• [TEXTE DE L'EXERCICE]:
────────

Personnalité, fonction : SCHIAPPA Marlène, DURAND Guillaume.

FRANCE. Secrétaire d'Etat à l'égalité entre les femmes et les hommes;

ti :


GUILLAUME DURAND
Mon invité ou l'invité de Radio classique plutôt est Marlène SCHIAPPA donc secrétaire d'Etat chargée de l'Egalité hommes – femmes. Vous avez lu comme moi la une du Parisien, bonjour et bienvenue, donc « le chemin de croix du pape François, propos absurdes sur l'homosexualité, discours ambigu sur la pédophilie dans l'Eglise ces derniers jours, François a terni son image de pape ouvert et moderne ». Vous considérez que les propos qu'il a tenus dans cet avion de retour sont inacceptables, pourtant il y a eu une sorte de, comment peut-on dire, de retour un peu en arrière, de modération de la part du Vatican, est-ce que vous continuez malgré cette mise au point à considérer que tout ça est inacceptable ?

MARLENE SCHIAPPA
Les propos qui ont été tenus dans un premier temps bien évidemment sont très choquants et indéfendables, néanmoins je crois qu'il faut aussi donner acte de ce rétropédalage effectivement qui a été formulé par le Vatican et prendre acte du fait que le Vatican dans sa ligne officielle considère que l'homosexualité n'est pas liée à la psychiatrie, n'est pas une maladie mentale - et c'est heureux - je me réjouis de ce rétropédalage.

GUILLAUME DURAND
Mais sur le fond, dans la façon de... parce que le pape beaucoup parlé des homosexuels depuis le début de son pontificat en les invitant à entrer dans l'église et en ayant des propos qui étaient - c'est le moins que l'on puisse dire -très favorables…

MARLENE SCHIAPPA
Bien sûr.

GUILLAUME DURAND
Donc, est-ce qu'on n'est pas en train de confondre psychiatrie qui se ferait soigner par l'homosexualité et des gens qui à titre personnel ont des difficultés au moment de la révélation de cette homosexualité et qui pourraient avoir le droit d'aller voir un psychiatre comme tout le monde ?

────────

• [LIGNES EXTRAITES]:
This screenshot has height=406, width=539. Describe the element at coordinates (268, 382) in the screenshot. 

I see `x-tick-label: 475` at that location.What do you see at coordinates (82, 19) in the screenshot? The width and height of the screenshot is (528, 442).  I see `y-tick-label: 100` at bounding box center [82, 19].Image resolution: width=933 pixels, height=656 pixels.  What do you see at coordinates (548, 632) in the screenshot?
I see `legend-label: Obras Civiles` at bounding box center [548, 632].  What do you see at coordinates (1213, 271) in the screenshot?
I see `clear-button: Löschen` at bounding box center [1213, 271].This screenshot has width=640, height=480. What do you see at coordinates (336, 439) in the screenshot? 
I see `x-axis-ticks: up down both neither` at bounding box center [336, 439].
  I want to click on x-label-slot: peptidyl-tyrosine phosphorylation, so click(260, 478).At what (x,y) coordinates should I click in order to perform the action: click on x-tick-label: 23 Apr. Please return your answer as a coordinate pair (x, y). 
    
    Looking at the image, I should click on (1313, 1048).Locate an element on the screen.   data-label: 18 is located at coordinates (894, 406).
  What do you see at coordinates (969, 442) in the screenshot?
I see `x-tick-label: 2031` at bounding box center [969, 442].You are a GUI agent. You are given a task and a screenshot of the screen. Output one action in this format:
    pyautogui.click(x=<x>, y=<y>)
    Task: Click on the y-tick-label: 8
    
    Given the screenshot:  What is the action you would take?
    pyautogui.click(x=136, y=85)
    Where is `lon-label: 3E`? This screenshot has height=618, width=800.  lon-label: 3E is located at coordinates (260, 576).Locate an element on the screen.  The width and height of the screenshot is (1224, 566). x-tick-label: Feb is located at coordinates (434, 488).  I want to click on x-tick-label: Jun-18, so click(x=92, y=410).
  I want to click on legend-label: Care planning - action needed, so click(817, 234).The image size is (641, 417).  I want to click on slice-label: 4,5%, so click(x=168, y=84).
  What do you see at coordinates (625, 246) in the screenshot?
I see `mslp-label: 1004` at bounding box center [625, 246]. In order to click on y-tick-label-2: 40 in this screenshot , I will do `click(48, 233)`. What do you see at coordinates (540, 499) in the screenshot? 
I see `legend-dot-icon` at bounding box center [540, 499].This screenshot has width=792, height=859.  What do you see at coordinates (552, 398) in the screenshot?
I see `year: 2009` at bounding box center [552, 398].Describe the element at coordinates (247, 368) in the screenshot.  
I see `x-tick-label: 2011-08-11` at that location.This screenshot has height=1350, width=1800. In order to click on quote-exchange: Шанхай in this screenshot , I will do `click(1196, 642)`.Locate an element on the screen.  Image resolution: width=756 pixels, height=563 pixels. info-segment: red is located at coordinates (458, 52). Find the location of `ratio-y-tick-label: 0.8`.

────────

• [À VOUS]: Reprenez sous forme de liste courte le paragraphe de l'entretien qui commence par « Les propos qui ont été tenus dans un premier temps », en gardant ses faits principaux. Les lignes sont un contenu à part, sans lien avec l'entretien.

• [RÉPONSE PROPOSÉE]:
- Les premiers propos sont très choquants et indéfendables.
- Il faut pourtant prendre acte du rétropédalage formulé par le Vatican.
- Selon sa ligne officielle, le Vatican considère que l'homosexualité n'est pas liée à la psychiatrie et n'est pas une maladie mentale.
- Marlène Schiappa se réjouit de ce rétropédalage.